The general scientific consensus is that global climate is warming, and this warming should be seen in Antarctica. However, the picture is complicated, and the Antarctic continent cannot be viewed as a single climate regime. Warming is seen in the Peninsula region, and through most of coastal Antarctica, but the interior is generally cooling — most likely as a result of changes in atmospheric circulation.
Most climate models predict that sea ice should respond to ocean and atmospheric warming with a resulting decrease in sea ice extent. Records of whaling ship locations (de la Mare, Nature 389, 57 (1997) and penguin population survival tend to suggest Antarctic sea ice may be declining — however satellite records of sea ice extent tell a different story.

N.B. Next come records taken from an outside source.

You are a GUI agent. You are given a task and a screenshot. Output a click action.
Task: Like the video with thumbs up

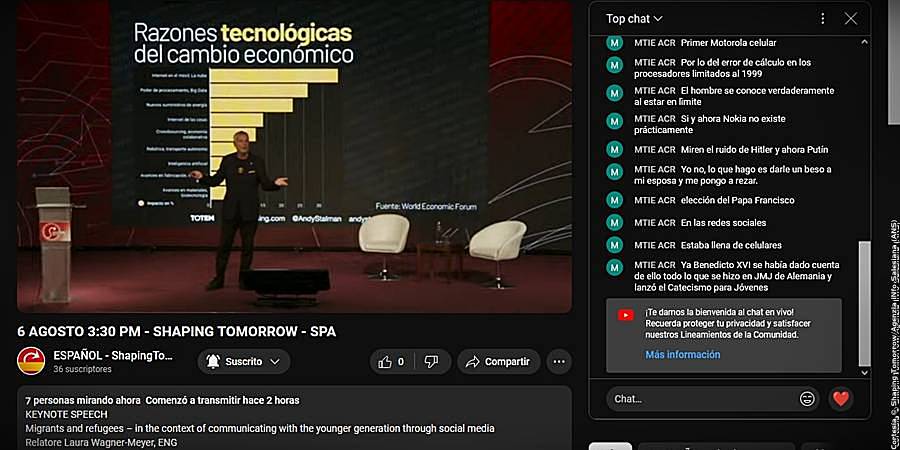(x=391, y=362)
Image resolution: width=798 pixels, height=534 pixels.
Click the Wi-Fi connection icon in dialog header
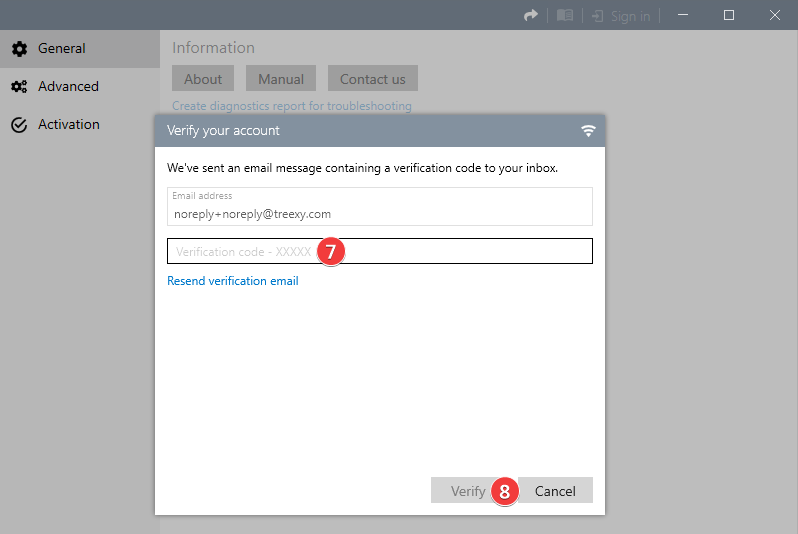(x=588, y=131)
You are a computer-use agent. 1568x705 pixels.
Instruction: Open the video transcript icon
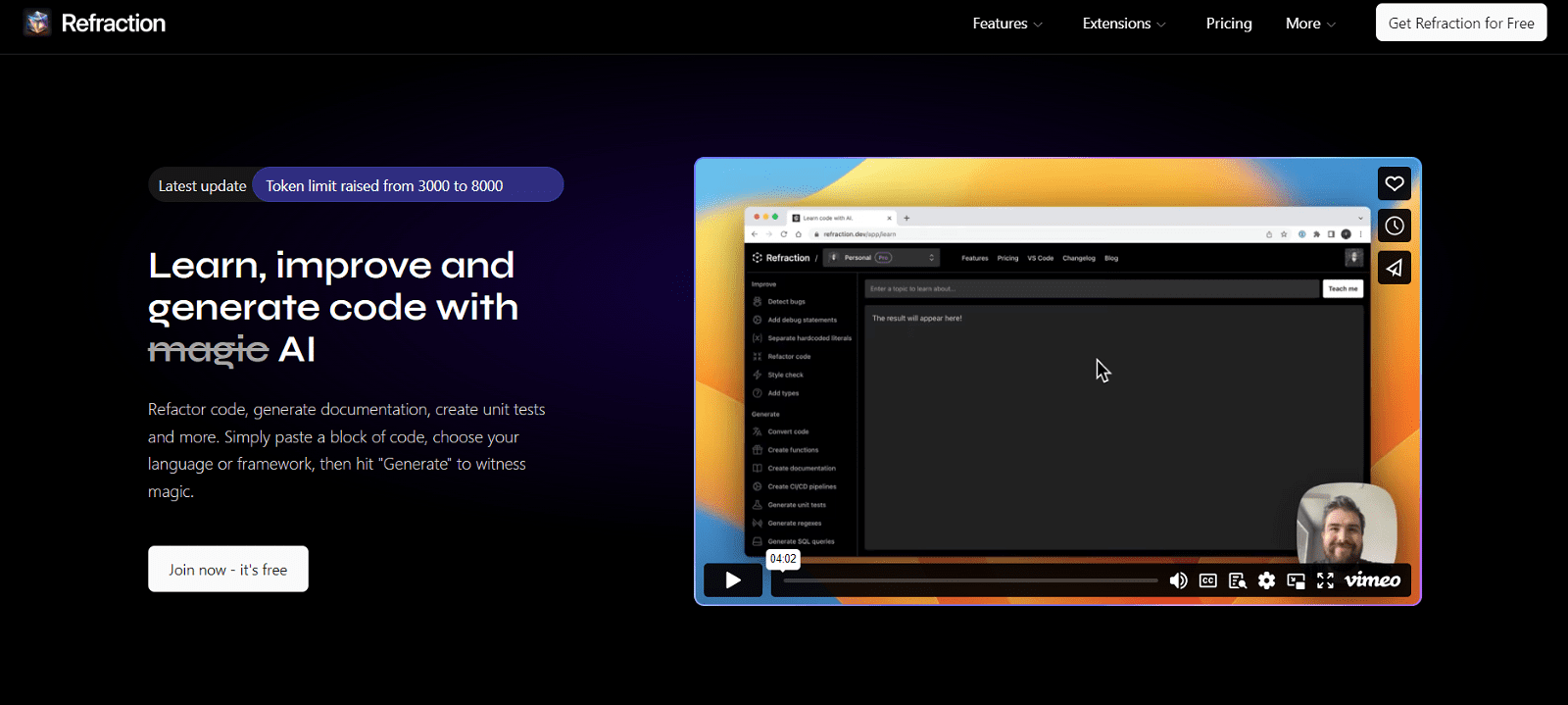tap(1237, 580)
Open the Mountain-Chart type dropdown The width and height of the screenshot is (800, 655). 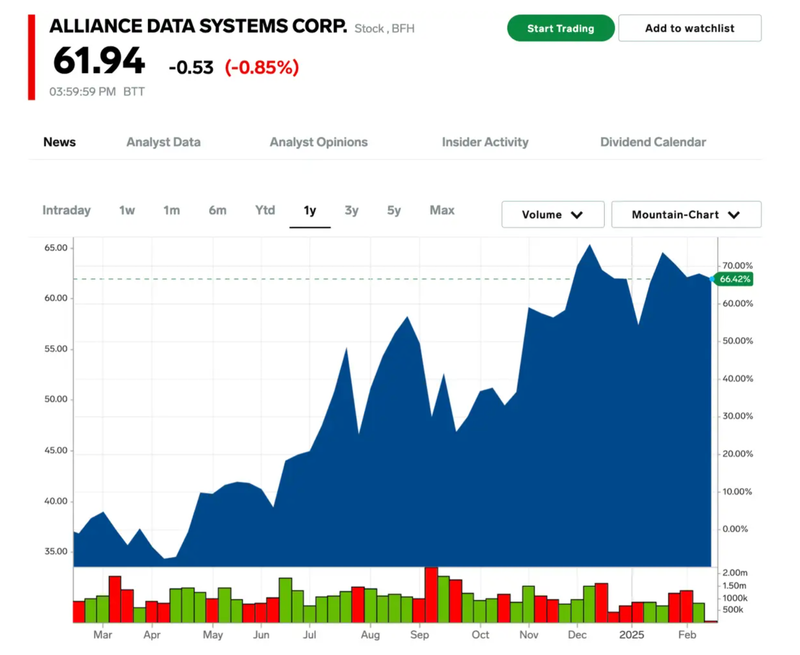coord(685,214)
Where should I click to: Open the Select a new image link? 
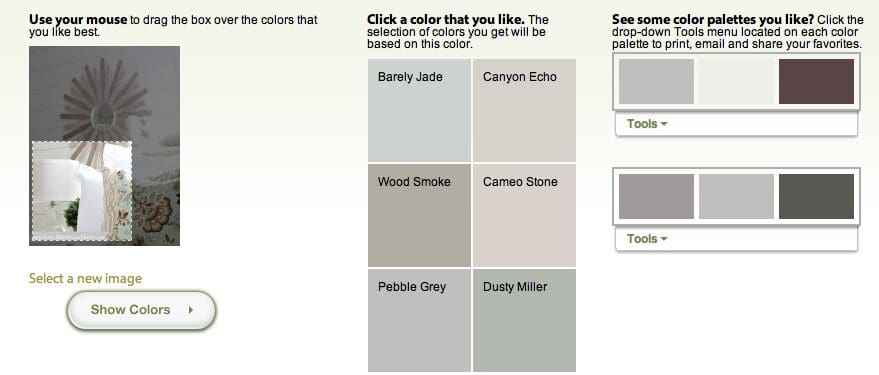click(85, 279)
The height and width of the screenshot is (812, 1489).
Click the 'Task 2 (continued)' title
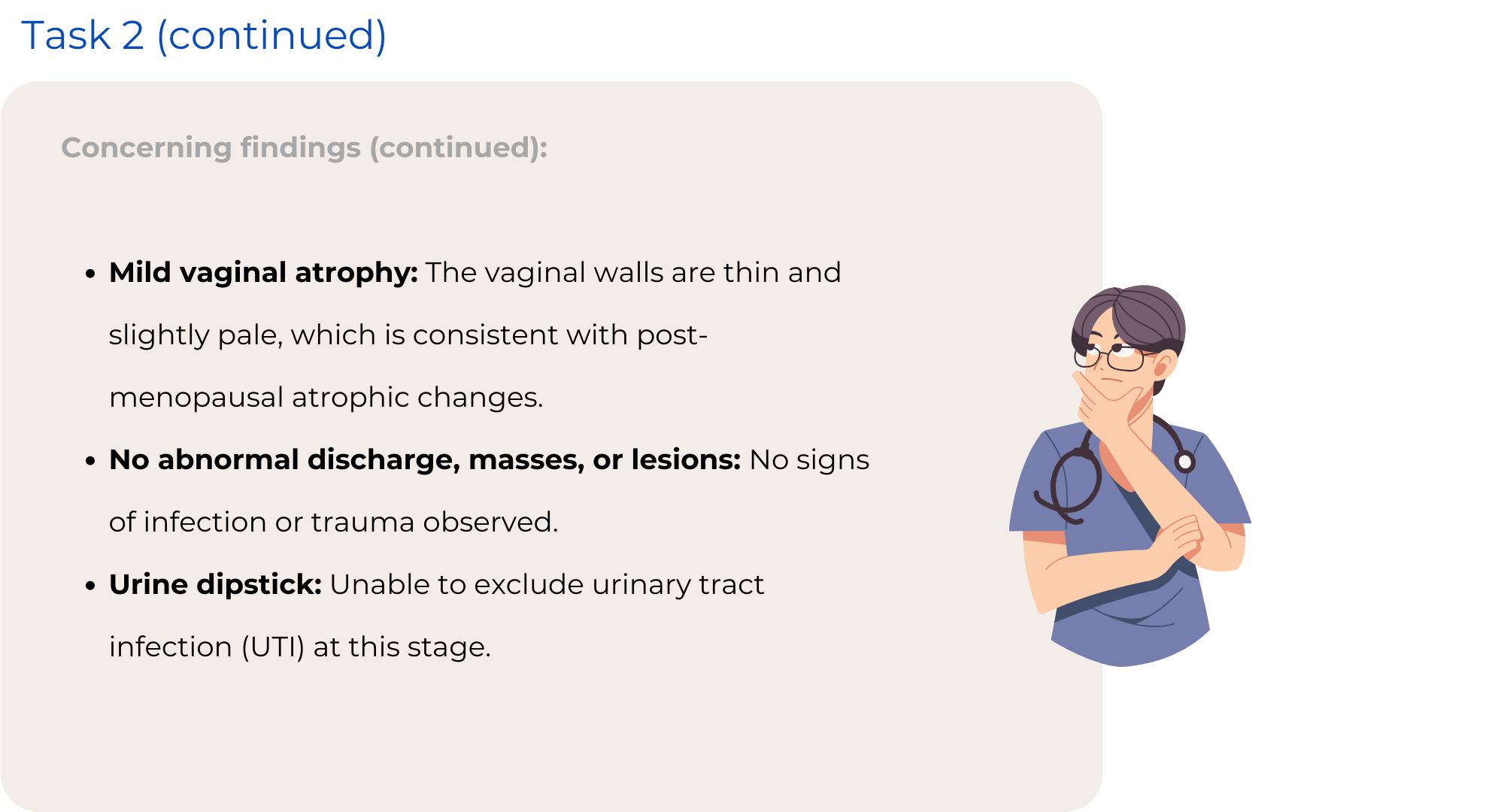(x=204, y=35)
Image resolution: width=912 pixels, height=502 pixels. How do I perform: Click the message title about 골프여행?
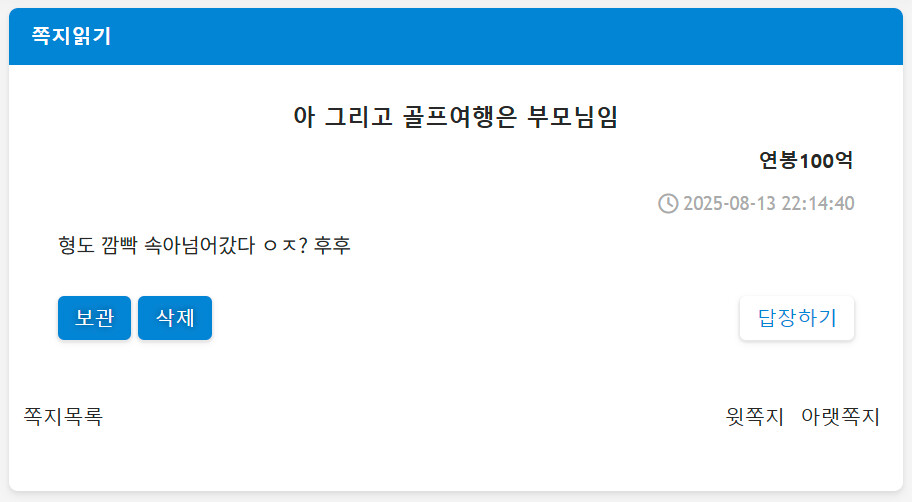pyautogui.click(x=456, y=116)
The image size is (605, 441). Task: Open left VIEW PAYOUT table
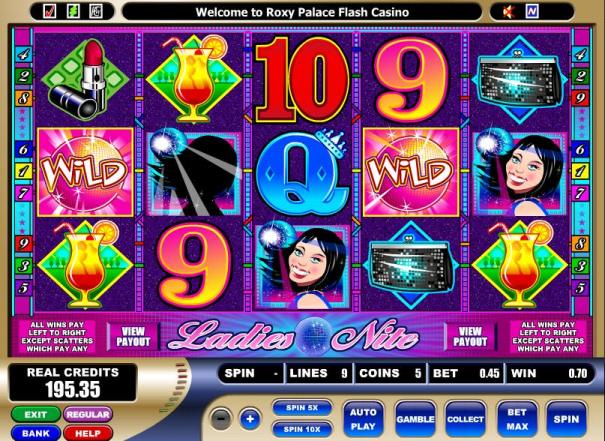(x=133, y=336)
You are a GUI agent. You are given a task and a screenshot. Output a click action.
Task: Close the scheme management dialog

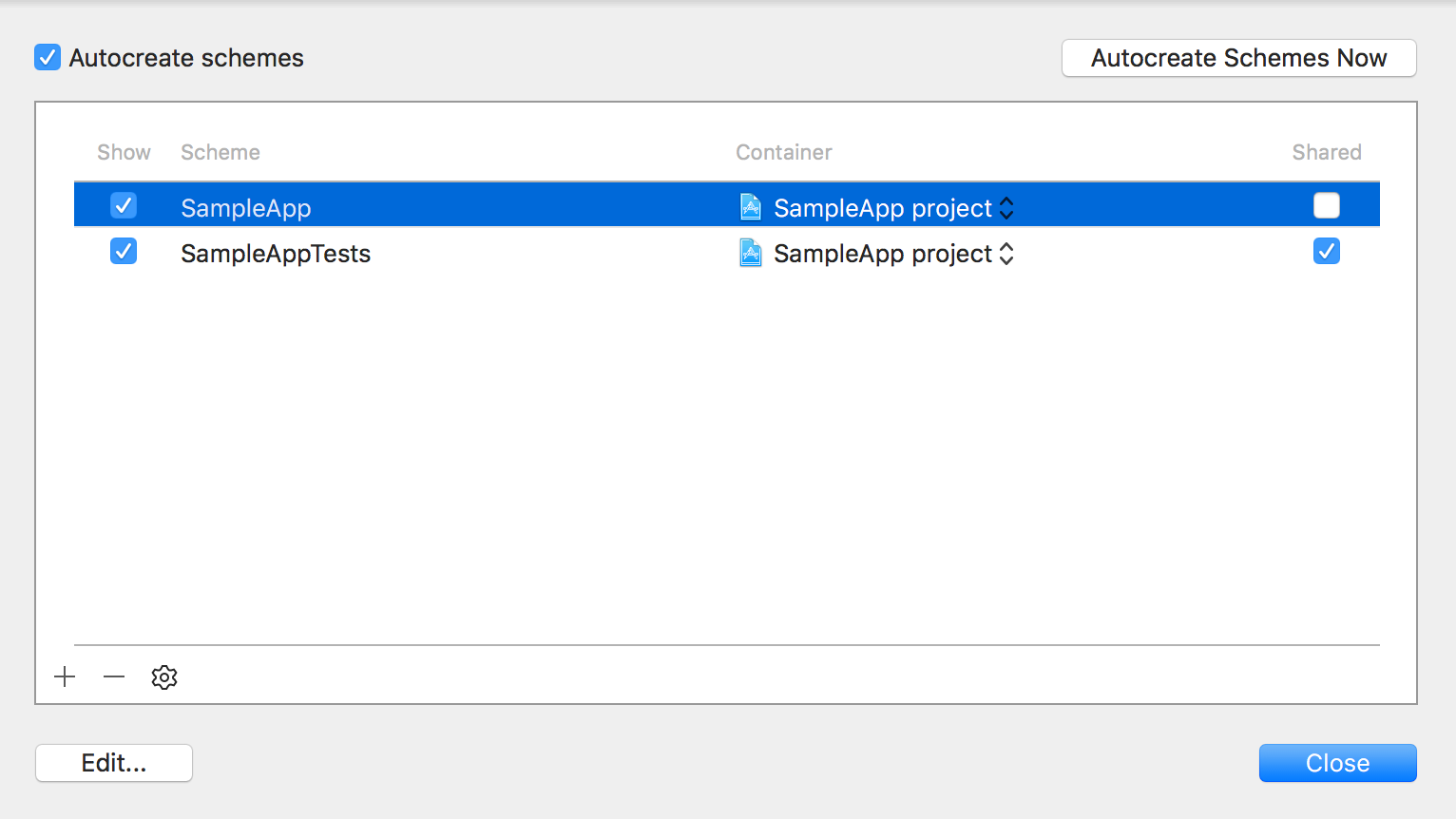[1337, 763]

The advent of satellite imagery since the mid-1970s enabled scientists to remotely ‘view’ Antarctica and measure the extent of sea ice. This data shows little or no change, or possibly even an increase in sea ice extent since the 1970s. So what is happening? Is Antarctic sea ice extent increasing or decreasing? The answer is both! The effect seen depends on the timescale we are considering.
The problem is that there were no reliable records of sea ice extent prior to the mid-1970s, to look at long-term trends.
Enter the phytoplankton. These single celled algae live in and around the sea ice and release chemical signals to the atmosphere which gets trapped in snowfall on the continent. This is locked away in the Antarctic ice sheet, waiting for glaciologists to drill ice cores and analyse them to reveal the hidden message from the phytoplankton. This message takes the form of methanesulphonic acid or MSA.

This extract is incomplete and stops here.